--- start of Text excerpt ---
Studio album by The Methadones
- Released: 2003
- Genre: Punk rock, pop punk
- Length: 34:03
- Label: Stardumb Records
- Producer: Mass Giorgini and The Methadones

= Career Objective =

Career Objective is the second album by punk rock band The Methadones. It was released in 2003.

Professional ratings
Review scores
| Source | Rating |
| Punknews.org |  |

== Reception ==

In 2003, Aubin Paul, writing for Punknews.org said "'Career Objective' is a testament to the fact that punk is neither dead, nor does it suck," also noting the album demonstrated how punk had changed from prior eras.

Later the same year, Shawn Merril of Exclaim! wrote, "Career Objective ... displays a natural progression into a more established and stronger songwriting foundation, without tarnishing their inherent juvenile behaviour."
--- end of Text excerpt ---
Short problem A - According to the Career Objective article, which label released the album?
Short problem B - Quote the Career Objective article verbatim, beginning at the words "Studio album by" and stopping after "released in 2003.".
Rely solely on the Career Objective article for the answers that follow it.
--- start of Given data ---
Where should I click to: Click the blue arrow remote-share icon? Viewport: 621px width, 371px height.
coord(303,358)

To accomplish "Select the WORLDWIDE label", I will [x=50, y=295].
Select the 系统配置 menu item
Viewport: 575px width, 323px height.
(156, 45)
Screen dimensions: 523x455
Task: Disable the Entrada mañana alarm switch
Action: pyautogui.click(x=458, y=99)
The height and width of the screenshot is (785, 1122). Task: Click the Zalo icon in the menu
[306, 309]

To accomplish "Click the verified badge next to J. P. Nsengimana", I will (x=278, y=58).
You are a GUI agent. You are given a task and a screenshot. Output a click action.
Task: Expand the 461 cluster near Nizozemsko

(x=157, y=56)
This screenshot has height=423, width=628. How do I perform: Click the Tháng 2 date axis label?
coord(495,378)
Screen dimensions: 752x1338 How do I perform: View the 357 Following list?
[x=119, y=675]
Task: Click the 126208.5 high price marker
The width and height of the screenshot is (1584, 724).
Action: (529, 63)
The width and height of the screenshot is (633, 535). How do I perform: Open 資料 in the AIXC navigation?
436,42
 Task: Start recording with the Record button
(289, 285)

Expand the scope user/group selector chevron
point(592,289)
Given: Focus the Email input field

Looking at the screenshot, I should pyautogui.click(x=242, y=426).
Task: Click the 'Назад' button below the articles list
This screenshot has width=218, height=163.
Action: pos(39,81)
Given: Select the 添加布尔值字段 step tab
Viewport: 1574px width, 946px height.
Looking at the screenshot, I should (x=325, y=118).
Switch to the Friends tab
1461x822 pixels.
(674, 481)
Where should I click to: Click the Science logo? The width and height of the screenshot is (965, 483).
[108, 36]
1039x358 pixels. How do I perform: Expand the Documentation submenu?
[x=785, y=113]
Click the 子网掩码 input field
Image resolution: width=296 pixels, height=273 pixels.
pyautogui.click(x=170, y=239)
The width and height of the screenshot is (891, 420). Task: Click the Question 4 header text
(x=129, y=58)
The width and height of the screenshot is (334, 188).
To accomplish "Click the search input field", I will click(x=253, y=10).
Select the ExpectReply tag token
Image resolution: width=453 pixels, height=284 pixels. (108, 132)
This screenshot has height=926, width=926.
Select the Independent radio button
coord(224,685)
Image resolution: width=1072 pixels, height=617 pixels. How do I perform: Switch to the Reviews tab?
--- end of Given data ---
Solution A - Stardumb Records

Solution B -
Studio album by The Methadones
- Released: 2003
- Genre: Punk rock, pop punk
- Length: 34:03
- Label: Stardumb Records
- Producer: Mass Giorgini and The Methadones

= Career Objective =

Career Objective is the second album by punk rock band The Methadones. It was released in 2003.